··· Given data ···

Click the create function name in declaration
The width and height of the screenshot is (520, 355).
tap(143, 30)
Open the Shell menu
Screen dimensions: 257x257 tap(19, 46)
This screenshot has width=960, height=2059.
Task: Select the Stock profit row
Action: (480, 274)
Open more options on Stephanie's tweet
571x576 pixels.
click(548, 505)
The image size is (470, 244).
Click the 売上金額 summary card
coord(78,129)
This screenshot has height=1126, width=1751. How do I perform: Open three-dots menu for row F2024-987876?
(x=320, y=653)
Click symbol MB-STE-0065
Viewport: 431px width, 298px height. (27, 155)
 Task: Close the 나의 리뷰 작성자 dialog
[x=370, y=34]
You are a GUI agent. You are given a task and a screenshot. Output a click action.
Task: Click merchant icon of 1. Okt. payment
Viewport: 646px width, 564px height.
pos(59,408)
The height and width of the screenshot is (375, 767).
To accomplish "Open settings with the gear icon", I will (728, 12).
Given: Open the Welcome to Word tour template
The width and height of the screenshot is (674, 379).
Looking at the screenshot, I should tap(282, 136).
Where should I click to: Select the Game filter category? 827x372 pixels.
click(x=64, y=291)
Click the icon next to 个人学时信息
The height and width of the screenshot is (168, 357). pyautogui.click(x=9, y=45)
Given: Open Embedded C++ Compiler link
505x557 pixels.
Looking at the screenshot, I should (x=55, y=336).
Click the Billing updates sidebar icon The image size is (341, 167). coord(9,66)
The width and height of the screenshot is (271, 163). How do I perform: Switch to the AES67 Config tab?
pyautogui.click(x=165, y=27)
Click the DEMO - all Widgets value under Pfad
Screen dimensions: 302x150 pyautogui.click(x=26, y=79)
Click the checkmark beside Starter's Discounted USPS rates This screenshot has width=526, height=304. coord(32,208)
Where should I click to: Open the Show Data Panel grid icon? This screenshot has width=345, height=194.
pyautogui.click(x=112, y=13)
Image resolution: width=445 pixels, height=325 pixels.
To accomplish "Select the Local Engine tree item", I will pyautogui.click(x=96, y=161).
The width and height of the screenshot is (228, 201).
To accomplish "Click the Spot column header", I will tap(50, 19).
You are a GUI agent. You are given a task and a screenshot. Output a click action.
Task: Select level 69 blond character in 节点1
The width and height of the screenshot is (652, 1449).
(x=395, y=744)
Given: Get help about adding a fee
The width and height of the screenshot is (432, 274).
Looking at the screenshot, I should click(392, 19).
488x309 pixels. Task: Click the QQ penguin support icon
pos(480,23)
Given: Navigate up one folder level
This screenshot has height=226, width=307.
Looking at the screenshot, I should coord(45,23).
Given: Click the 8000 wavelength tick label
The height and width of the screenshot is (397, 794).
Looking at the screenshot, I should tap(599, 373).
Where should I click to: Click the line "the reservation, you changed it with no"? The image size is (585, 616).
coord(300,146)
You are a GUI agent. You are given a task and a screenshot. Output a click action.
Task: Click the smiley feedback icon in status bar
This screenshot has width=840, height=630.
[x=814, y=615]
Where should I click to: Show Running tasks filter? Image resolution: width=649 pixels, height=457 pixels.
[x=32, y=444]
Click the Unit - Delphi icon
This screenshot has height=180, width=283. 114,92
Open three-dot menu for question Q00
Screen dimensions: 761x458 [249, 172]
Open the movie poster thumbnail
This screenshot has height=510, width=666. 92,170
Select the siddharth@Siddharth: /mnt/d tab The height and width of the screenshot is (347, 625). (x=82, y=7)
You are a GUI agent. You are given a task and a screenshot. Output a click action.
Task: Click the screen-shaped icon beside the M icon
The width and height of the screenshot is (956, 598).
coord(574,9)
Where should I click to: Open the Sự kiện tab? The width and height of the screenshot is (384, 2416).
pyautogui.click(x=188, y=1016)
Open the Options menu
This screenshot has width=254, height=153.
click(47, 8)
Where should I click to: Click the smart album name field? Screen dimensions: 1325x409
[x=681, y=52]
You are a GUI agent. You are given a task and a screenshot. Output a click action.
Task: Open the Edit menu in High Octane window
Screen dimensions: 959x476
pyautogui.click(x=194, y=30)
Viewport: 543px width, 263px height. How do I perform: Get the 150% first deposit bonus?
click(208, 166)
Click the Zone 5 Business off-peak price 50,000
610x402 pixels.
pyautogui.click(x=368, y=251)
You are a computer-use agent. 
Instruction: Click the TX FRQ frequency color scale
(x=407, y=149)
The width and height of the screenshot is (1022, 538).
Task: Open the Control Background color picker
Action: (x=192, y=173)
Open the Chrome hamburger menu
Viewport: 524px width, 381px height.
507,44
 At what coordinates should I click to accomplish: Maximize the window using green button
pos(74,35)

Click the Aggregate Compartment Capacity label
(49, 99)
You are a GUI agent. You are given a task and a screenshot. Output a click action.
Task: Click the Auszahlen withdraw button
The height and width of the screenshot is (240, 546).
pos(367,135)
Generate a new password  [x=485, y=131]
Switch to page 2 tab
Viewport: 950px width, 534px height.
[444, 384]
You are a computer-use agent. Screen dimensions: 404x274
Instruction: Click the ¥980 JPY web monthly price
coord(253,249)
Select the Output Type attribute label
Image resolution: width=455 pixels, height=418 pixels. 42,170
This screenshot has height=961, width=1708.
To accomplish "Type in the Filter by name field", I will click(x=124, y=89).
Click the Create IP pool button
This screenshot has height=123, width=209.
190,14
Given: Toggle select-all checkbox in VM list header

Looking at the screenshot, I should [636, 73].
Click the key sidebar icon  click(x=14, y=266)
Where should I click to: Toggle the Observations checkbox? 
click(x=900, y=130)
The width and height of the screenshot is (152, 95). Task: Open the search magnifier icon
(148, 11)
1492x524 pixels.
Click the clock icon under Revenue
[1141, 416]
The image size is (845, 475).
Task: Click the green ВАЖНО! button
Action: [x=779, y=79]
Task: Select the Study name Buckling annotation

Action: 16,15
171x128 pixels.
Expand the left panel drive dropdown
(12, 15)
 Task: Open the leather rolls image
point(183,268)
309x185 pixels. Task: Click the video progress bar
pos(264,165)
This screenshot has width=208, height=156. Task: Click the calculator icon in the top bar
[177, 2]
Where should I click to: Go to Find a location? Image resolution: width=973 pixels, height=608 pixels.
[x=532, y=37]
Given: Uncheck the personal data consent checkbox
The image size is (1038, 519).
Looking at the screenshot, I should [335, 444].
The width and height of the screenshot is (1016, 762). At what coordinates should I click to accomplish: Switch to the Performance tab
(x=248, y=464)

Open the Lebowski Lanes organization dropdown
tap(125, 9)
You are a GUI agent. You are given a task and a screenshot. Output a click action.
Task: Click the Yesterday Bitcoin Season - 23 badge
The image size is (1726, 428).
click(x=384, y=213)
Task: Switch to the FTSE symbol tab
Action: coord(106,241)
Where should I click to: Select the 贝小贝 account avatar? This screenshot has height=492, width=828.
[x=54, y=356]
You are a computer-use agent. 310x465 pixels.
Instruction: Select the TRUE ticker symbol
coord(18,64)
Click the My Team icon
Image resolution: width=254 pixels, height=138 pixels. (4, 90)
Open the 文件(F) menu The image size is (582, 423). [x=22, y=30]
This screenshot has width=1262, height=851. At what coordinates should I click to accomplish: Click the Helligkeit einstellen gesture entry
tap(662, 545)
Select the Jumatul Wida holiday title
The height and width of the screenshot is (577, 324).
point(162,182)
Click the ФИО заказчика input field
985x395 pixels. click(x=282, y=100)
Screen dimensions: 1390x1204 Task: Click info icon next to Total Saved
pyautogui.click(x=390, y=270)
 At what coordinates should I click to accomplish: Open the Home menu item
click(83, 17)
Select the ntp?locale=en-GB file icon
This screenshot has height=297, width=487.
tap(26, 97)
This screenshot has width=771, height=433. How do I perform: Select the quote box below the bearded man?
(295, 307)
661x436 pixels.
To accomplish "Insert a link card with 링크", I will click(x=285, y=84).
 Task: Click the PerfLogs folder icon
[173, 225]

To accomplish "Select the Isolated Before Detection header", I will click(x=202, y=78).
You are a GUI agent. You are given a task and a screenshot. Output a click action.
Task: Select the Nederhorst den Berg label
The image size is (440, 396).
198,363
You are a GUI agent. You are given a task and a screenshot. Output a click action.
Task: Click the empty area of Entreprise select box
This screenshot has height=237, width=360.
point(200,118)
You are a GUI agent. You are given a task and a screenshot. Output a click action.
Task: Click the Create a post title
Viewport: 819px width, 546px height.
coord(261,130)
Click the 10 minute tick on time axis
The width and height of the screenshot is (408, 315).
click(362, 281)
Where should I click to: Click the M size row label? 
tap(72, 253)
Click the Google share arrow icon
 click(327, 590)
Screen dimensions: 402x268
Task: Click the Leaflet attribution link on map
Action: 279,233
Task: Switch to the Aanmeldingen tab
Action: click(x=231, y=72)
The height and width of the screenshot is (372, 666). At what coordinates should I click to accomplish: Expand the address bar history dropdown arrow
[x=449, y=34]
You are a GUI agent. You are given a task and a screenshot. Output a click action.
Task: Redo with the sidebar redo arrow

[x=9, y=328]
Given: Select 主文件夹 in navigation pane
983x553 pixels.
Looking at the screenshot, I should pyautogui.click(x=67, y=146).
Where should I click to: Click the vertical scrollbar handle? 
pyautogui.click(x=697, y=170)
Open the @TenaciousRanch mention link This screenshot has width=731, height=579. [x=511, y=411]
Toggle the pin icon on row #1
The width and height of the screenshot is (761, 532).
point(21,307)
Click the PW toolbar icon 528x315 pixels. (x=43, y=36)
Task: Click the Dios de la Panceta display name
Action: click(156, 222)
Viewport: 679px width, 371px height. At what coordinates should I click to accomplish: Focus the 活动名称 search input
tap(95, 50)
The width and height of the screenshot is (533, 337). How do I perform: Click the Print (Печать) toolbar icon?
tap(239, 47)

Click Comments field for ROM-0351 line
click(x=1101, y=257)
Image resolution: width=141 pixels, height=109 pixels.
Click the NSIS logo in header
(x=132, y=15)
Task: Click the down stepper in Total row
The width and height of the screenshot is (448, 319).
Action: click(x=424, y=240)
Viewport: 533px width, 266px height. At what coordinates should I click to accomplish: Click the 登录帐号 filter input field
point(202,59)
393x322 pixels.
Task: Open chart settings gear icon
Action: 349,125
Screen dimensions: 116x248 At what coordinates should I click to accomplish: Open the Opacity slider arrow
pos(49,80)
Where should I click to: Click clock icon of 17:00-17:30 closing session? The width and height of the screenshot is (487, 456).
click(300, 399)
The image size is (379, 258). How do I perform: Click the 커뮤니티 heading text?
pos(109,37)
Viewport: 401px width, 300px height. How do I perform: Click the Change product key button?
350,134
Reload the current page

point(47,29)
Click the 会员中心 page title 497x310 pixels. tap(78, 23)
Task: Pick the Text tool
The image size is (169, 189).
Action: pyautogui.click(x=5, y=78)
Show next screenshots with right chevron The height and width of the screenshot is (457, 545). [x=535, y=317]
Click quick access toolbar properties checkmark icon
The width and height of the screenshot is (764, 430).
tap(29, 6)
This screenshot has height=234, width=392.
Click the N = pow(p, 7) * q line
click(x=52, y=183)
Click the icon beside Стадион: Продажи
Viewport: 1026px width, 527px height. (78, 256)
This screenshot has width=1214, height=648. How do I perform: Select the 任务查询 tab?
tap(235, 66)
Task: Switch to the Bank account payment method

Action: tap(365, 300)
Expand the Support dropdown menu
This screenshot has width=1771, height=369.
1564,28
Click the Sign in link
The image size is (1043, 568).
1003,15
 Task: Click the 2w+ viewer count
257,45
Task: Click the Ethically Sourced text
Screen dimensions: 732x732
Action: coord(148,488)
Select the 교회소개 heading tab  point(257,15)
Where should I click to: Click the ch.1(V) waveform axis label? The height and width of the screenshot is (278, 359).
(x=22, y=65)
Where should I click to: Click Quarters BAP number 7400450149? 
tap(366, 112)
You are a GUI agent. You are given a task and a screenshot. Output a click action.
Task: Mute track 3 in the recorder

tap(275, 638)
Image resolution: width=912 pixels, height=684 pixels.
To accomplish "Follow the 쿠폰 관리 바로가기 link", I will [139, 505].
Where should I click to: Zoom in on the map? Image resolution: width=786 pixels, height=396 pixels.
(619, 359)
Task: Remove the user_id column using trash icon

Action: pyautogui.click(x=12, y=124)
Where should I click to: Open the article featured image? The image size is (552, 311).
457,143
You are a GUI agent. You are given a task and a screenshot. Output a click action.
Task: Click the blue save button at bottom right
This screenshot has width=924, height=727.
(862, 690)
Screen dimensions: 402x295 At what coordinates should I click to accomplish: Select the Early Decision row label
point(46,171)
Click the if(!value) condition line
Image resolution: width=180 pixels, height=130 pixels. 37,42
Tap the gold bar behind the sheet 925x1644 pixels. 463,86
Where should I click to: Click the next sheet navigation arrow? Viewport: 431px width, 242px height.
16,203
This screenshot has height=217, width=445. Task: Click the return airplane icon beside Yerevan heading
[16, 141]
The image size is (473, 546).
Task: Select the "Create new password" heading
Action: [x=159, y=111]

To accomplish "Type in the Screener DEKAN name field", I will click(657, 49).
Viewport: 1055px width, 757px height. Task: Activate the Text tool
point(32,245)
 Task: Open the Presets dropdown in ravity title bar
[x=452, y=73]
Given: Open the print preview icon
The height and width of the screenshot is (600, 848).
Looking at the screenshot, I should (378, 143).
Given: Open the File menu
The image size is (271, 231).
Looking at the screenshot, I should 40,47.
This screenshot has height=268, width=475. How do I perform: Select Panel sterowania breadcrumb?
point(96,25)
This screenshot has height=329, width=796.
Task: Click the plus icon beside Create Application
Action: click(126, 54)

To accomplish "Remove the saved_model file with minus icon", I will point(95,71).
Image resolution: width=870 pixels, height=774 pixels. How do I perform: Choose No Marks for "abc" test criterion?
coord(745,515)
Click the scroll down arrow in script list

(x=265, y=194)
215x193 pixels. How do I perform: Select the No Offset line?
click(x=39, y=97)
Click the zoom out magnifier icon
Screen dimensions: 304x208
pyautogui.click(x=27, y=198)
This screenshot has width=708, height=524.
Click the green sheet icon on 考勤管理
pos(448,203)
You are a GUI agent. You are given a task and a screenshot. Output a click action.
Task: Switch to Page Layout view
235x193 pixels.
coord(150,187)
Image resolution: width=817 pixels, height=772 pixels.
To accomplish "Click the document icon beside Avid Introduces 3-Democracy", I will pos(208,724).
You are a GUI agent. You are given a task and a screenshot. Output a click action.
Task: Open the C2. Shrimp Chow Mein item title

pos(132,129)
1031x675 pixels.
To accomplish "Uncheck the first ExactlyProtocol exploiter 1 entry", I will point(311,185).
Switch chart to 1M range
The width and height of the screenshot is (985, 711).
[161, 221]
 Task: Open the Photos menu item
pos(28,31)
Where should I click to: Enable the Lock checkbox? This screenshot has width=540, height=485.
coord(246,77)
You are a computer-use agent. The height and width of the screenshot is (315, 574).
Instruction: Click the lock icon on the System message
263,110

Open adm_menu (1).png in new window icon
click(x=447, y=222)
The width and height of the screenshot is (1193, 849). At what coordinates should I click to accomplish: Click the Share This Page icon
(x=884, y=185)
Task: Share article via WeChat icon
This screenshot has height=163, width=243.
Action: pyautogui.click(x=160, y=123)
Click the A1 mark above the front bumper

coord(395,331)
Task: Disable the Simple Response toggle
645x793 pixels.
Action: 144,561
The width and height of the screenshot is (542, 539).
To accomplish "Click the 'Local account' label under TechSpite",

···

• What you have to do:
Copy each line of the data that contains the word "level", leaving the other lines out.

• Exercise output:
Task: Select level 69 blond character in 节点1
Given: Navigate up one folder level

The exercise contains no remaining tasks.